START Information given

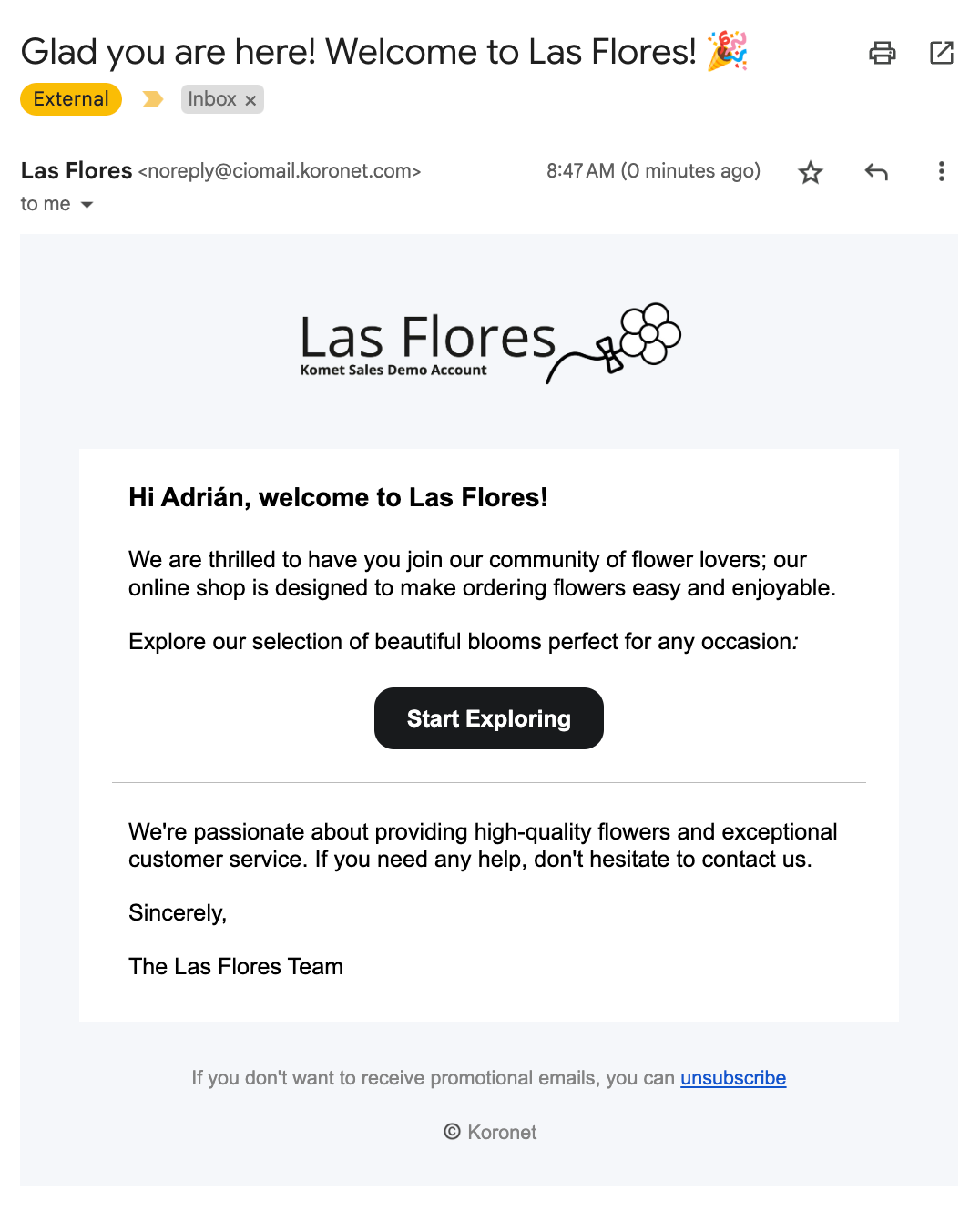Toggle the yellow importance marker
Viewport: 980px width, 1211px height.
[152, 99]
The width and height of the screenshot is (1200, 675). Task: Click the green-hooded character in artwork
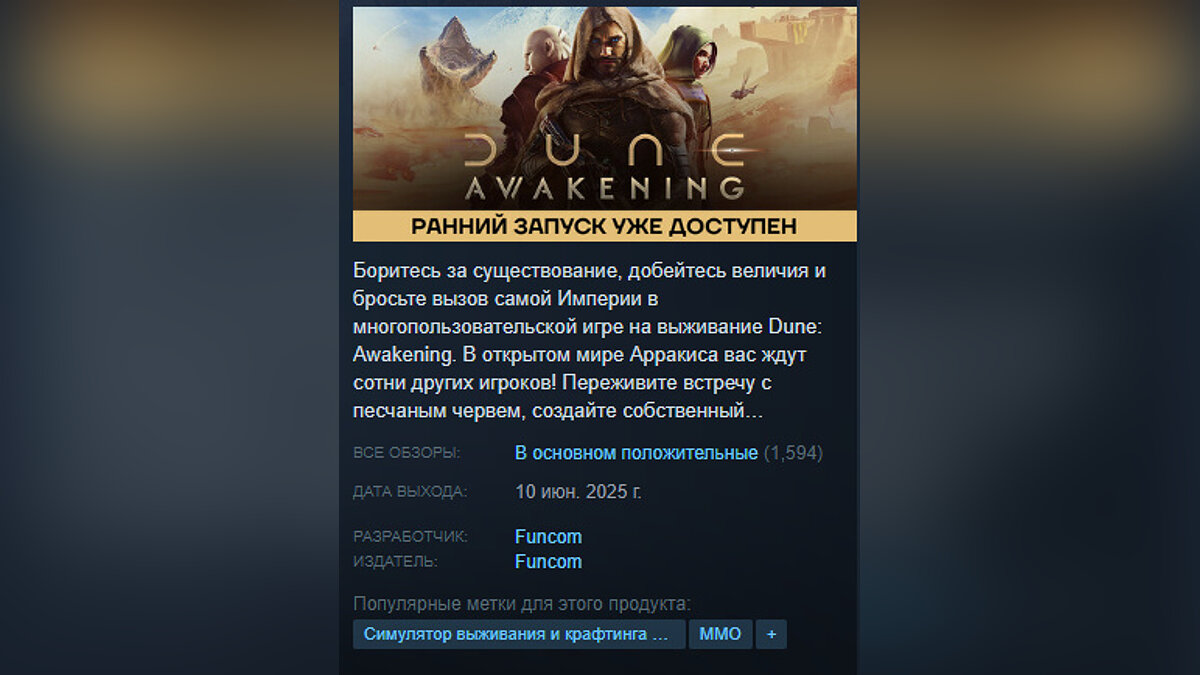(x=692, y=75)
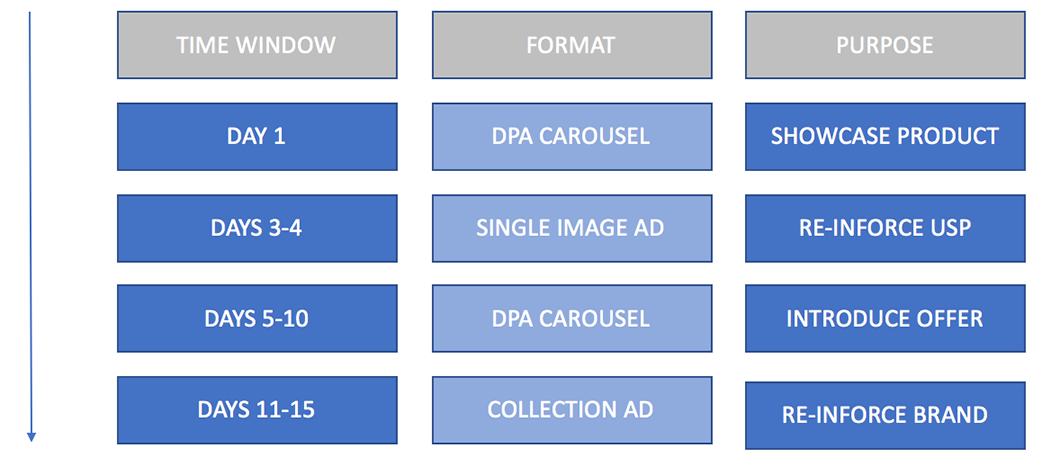
Task: Select the vertical timeline arrow line
Action: (31, 226)
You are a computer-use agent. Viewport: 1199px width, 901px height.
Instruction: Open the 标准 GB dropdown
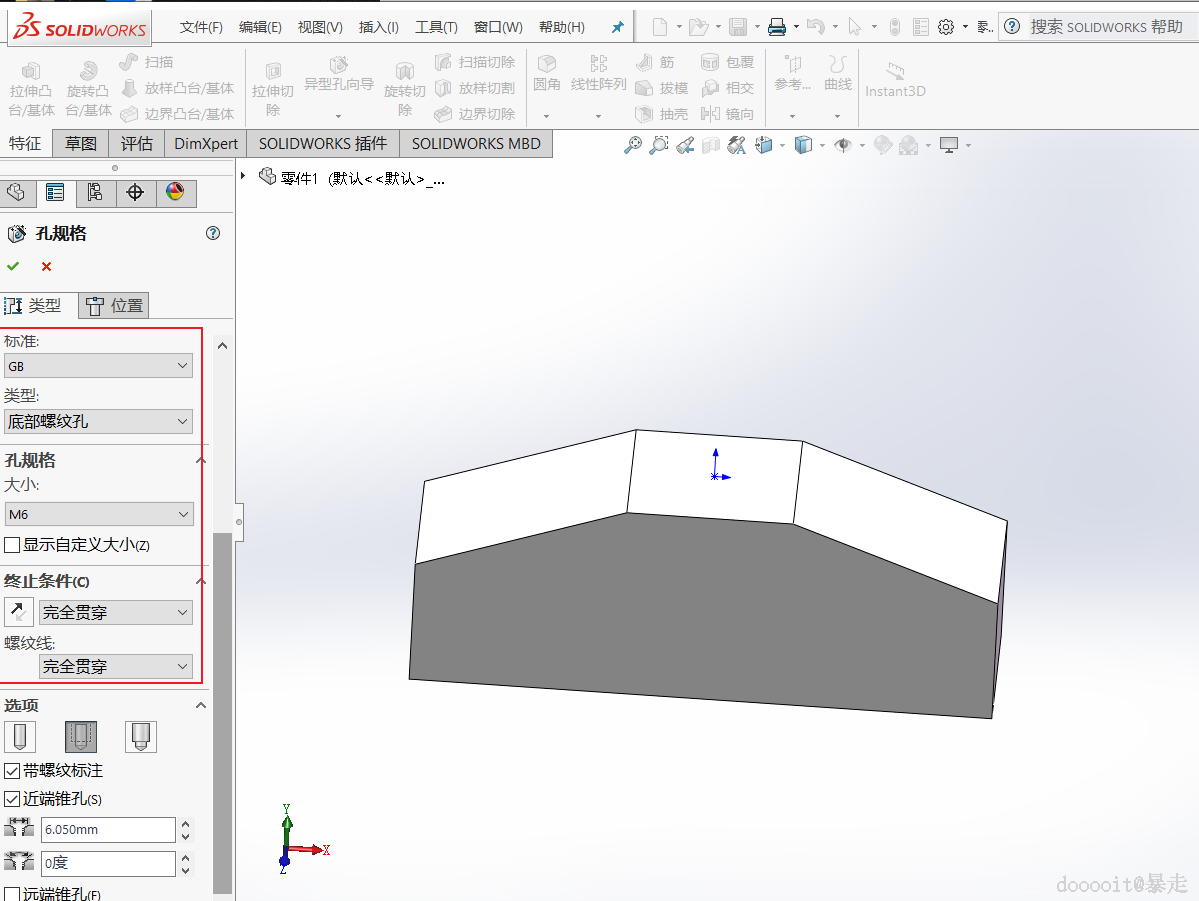98,366
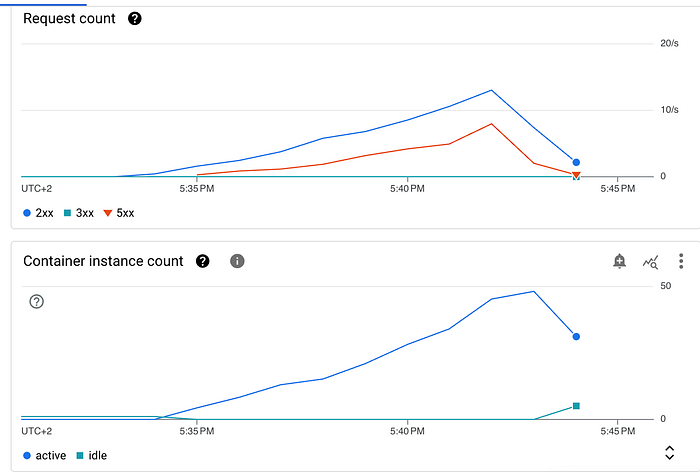This screenshot has width=700, height=472.
Task: Toggle the idle instances legend item
Action: pyautogui.click(x=92, y=455)
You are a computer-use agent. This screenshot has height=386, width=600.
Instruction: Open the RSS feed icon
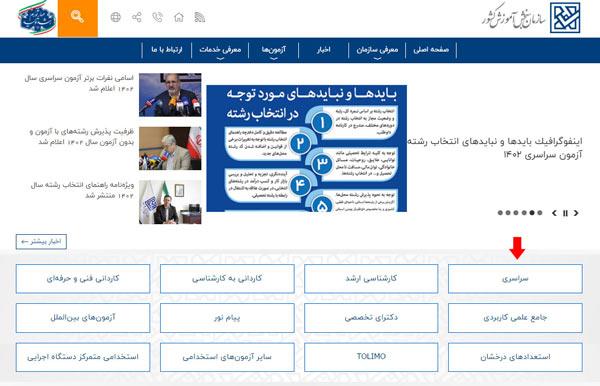(x=200, y=17)
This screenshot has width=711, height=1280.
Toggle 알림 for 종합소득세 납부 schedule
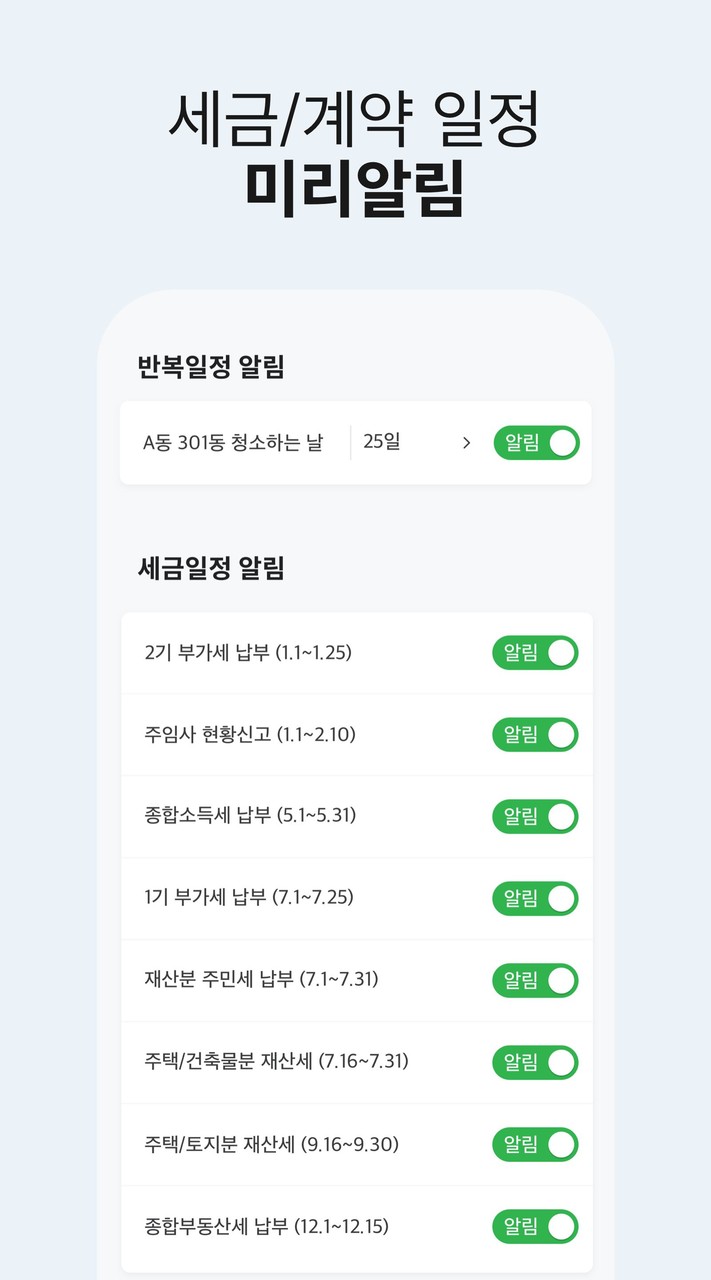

END Information given

Aim of the exercise =
None of the pictures belong in the result. Print exactly the lines from the one containing "This screenshot has width=711, height=1280." through the final line of the entries.

Task result =
This screenshot has width=711, height=1280.
Toggle 알림 for 종합소득세 납부 schedule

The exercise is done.